Der "verteidigungs"politische Sprecher der CDU/ CSU Bundestagsfraktion Kosendey hat dies jedenfalls schon öffentlich erkannt: "Die Rechtslage betrifft nur Auslandseinsätze der Bundeswehr im Allgemeinen." Im Besonderen aber hält er "es nicht für sinnvoll, jedweden Einsatz der KSK durch eine parlamentarische Sondersitzung zu legitimieren. Da muß die Regierung ... die Möglichkeit haben auch vorher schneller durch ihre Vertreter zu entscheiden."

Zu deutsch: das Parlament hat nichts zu sagen. Über künftige Kriegseinsätze entscheidet die Regierung ganz allein. Das ist offener Verfassungsbruch.
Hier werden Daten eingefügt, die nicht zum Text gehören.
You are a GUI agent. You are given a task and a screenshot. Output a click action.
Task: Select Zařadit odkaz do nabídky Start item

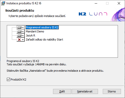[x=44, y=40]
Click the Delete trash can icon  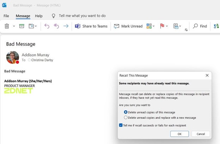click(x=7, y=26)
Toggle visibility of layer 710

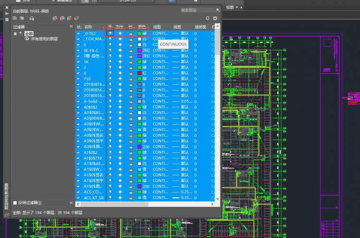pos(110,79)
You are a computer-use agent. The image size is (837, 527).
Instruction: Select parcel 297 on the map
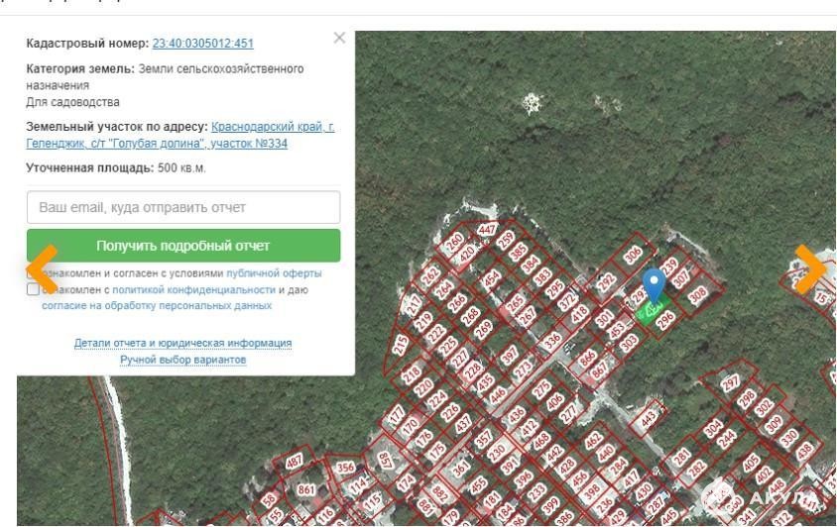click(x=731, y=382)
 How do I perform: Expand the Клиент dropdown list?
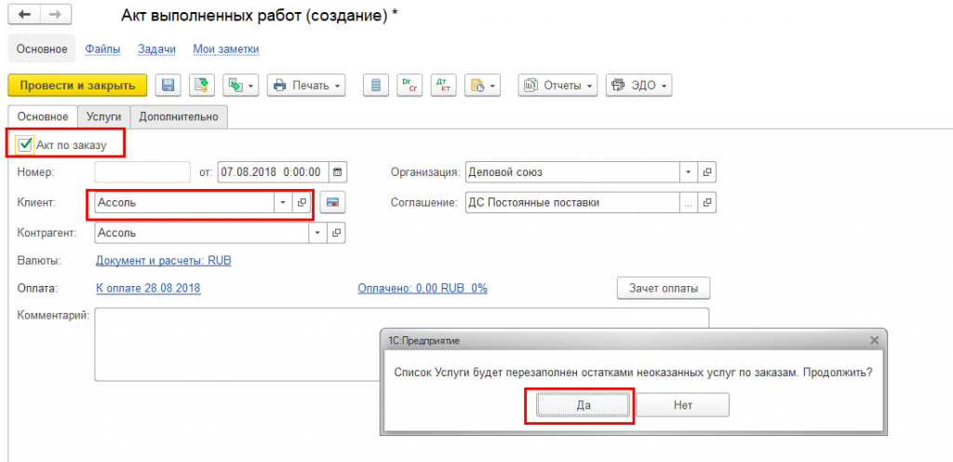283,202
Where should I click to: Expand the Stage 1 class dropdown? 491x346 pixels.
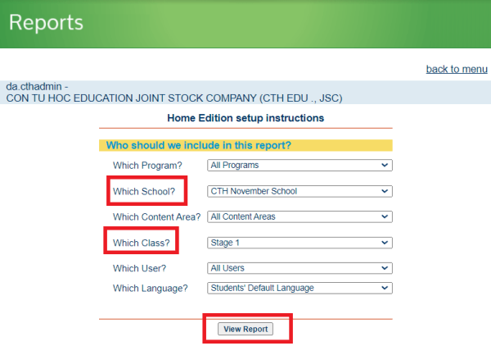tap(300, 243)
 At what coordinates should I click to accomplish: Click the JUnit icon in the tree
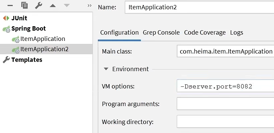pos(6,18)
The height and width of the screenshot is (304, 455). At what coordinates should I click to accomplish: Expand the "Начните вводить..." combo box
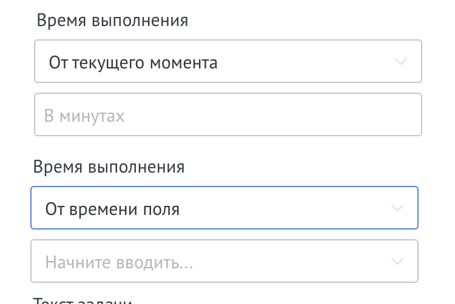pyautogui.click(x=224, y=262)
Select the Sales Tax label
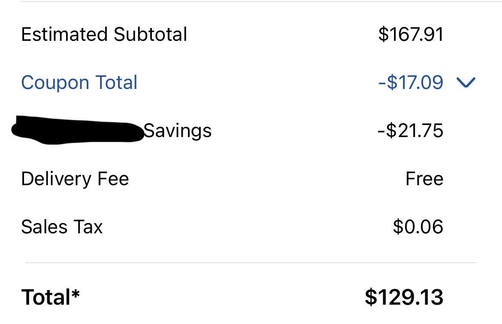This screenshot has width=502, height=324. coord(62,227)

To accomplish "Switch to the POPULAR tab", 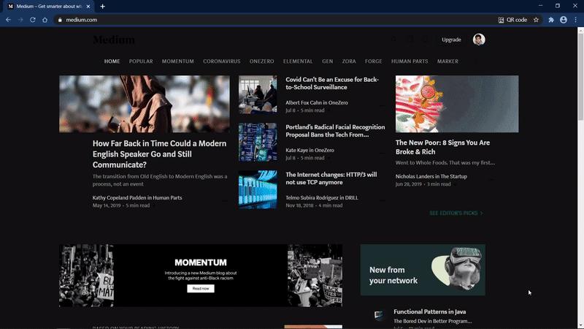I will (141, 61).
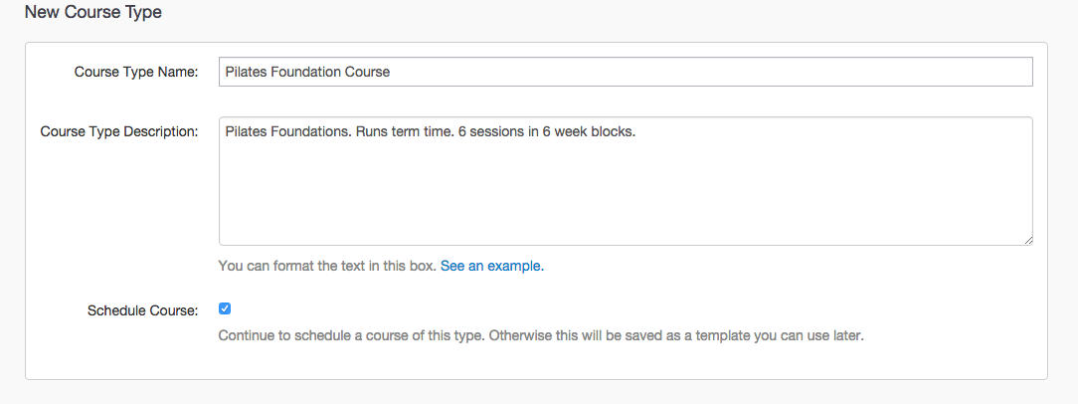Place cursor after 'Pilates Foundation Course' text

(392, 72)
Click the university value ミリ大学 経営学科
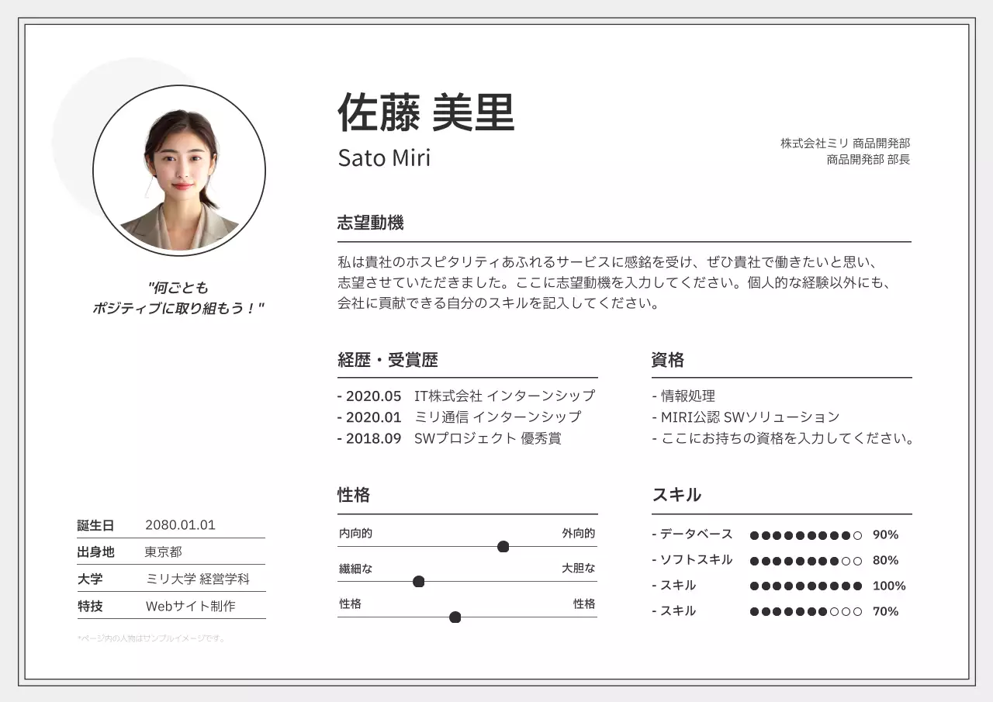This screenshot has width=993, height=702. point(198,579)
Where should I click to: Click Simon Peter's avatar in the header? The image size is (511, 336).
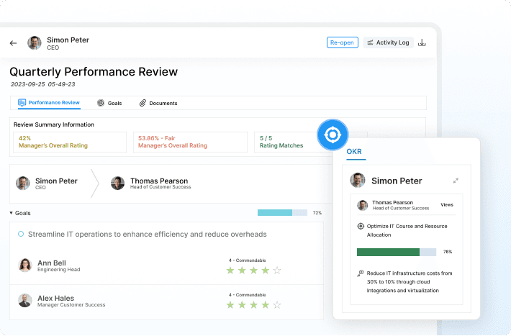35,43
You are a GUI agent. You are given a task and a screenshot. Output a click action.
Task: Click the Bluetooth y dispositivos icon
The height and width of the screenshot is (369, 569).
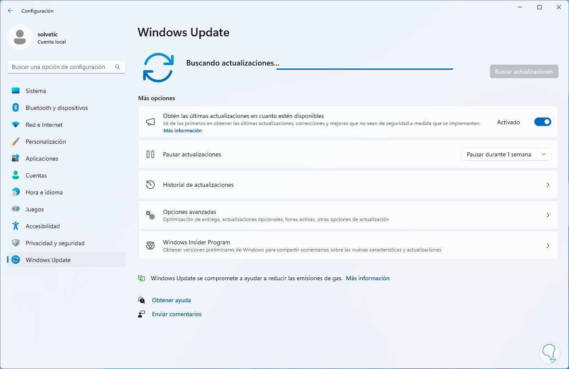[16, 108]
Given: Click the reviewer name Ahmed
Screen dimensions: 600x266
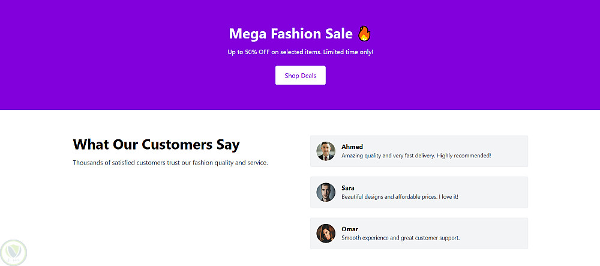Looking at the screenshot, I should (352, 147).
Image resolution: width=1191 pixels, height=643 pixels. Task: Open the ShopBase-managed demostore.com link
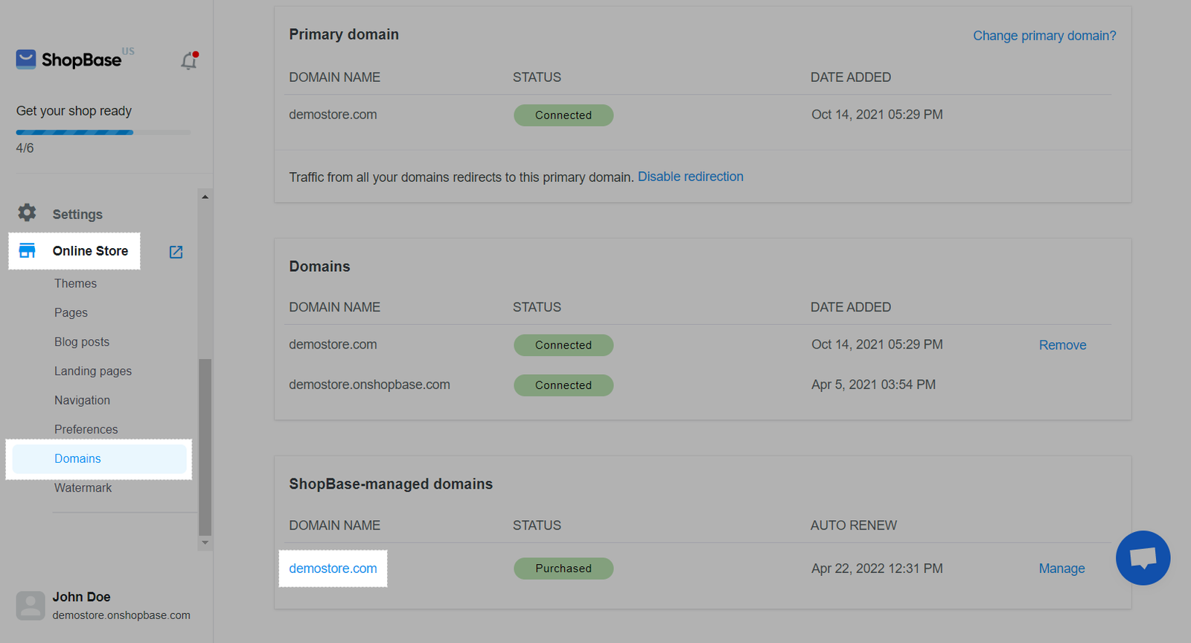pyautogui.click(x=333, y=568)
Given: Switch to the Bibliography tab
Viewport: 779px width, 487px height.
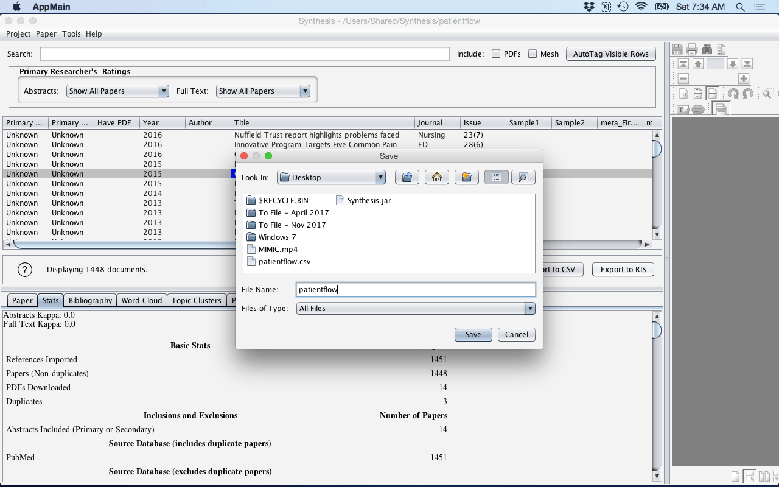Looking at the screenshot, I should point(89,300).
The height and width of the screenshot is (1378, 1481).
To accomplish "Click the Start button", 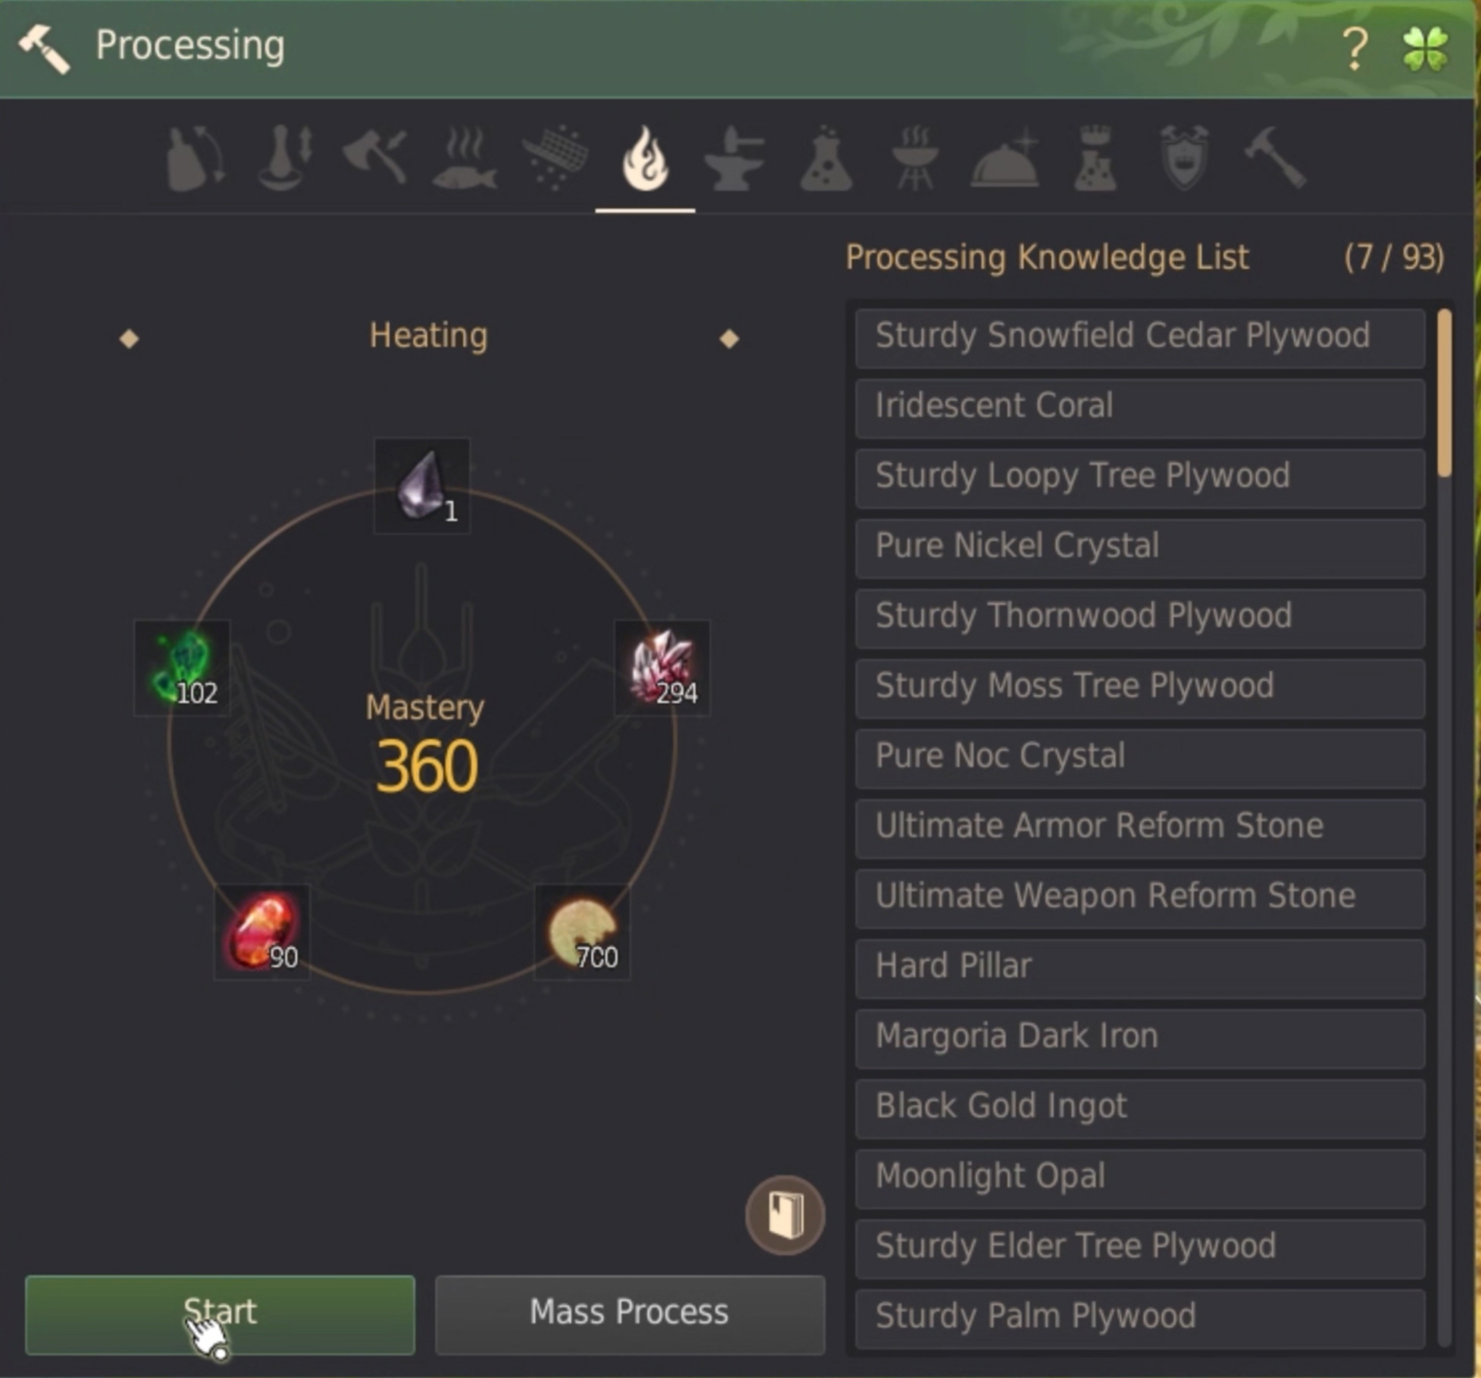I will pos(220,1315).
Vorausabteilung für den nächsten Krieg

Die Aufstellung des Kommando Spezialkräfte in Calw ist eine wichtige Warnung. Diese Truppe kann auch vom Gutwilligsten nicht mehr mit der Absicht erklärt werden, es ginge darum, den Frieden in der Welt sichern zu helfen. Diese Truppe hat keinen friedenserhaltenden Auftrag. Sie hat den Auftrag, Krieg zu führen und ihn zu gewinnen. Das KSK ist die Vorausabteilung für den nächsten Krieg!

Deshalb muß diese Rambotruppe aufgelöst werden, noch bevor es zum ersten Einsatz kommt. Deshalb ruft die Friedensbewegung auf zum Ostermarsch nach Calw.



... und noch ein paar Z I T A T E


Das Kommandospezialkräfte habe "politisch, militärisch und unter ethischen Gesichtspunkten die Qualität einer zweiten Wiederbewaffnung"
Hans Arnold, ehemaliger Botschafter der Bundesrepublik. (Die Zeit, 8.11.1996)


"Über soviel Faszination von Können und erstklassiger Ausrüstung wird nur allzuleicht die Frage vergessen: Warum muß ein deutscher Soldat das Können?"
Süddeutsche Zeitung vom 18.9. 1996


"... gebietet die besondere Sensitivität und Begrenzung aller das Kommando Spezialkräfte betreffenden Informationen auf "nur für dienstliche Zwecke" äußerste Zurückhaltung"
Der Kommandeur des KSK, Brigadegeneral Schulz, in einem Schreiben an die Friedensbewegung vom 20.1. 1997.